По специальностям у нас люди самые разные. Есть и БПЛАшники, есть и связисты, есть и артиллеристы, есть и пехота. В пехоте тоже есть и гранатомётчики, и пулемётчики – в общем, максимально широкий разброс, потому что мы стараемся работать со специалистами, мы поставляем специалистов, а не «мясо», грубо говоря, пехоте. С этим прекрасно справляется военкомат. Мы хотим, чтобы армия менялась в лучшую сторону. Для этого подразделения должны качественнее воевать, качественно меняться, их управление должно меняться. Это, в первую очередь, связь, координация БПЛА, разведка (и радиоразведка, и обычная). Это всё – «умные» войска, в первую очередь мы делаем упор на это. Артиллерия тоже является «умными» войсками. Мы очень дружим с артиллеристами, со связистами, с дронщиками – их довольно большая часть. Ну и по другим специальностям мы тоже работаем.

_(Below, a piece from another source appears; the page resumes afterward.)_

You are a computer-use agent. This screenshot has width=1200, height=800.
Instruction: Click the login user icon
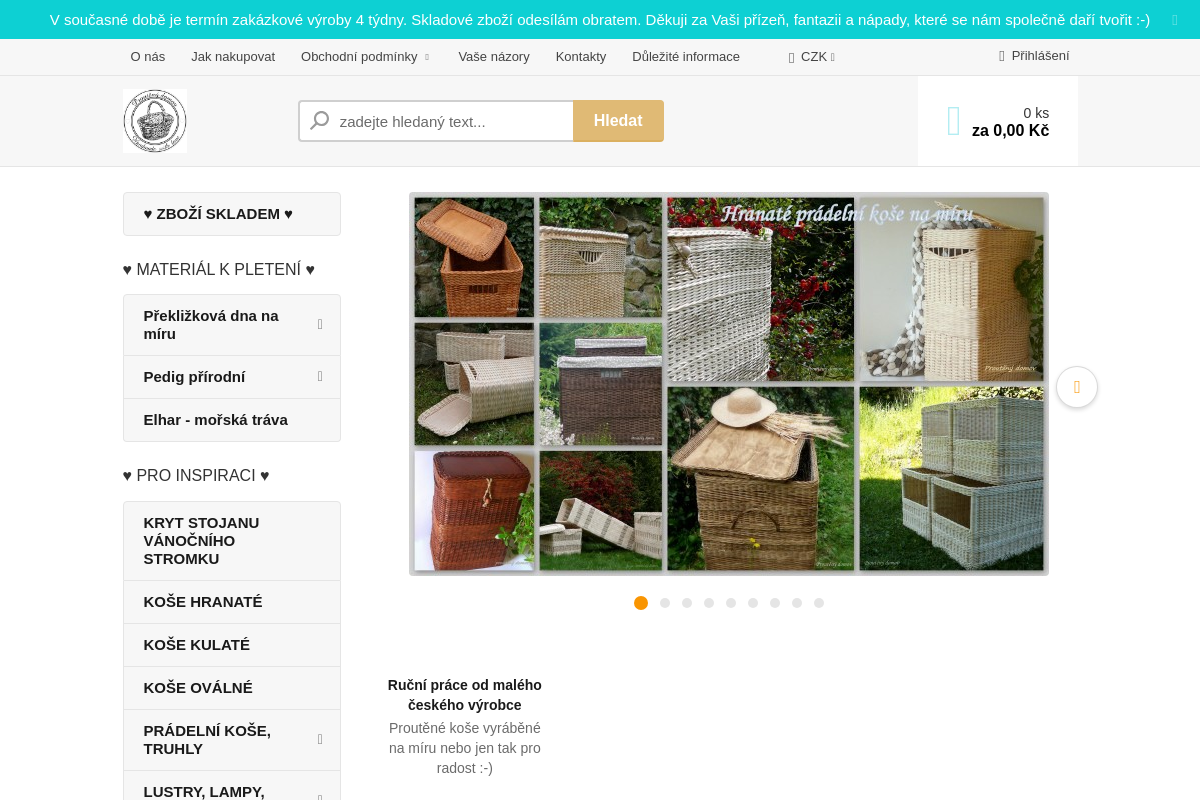(1002, 56)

Какие подразделения – подразделения тоже разные. В незнакомое подразделение людей не отправляем. То есть, у нас минимальный должен быть контакт и понимание, что это за подразделение, чем они занимаются. Это либо там уже есть наши люди внутри, у которых есть контакт со штабом, например — с командиром, хотя бы с комбатом. Мы понимаем, что из себя представляет подразделение, что там за командир. Если мы отправим туда человека — добровольца – что с ним там будет происходить, какое там снабжение, какое там отношение. Вот это – очень важные моменты.
А сами подразделения — повторюсь — разные. Мы работаем и с ЧВК, и с МО РФ. А помогаем многим.
– Расскажите, пожалуйста, про Ваше сотрудничество с «Сурикатами».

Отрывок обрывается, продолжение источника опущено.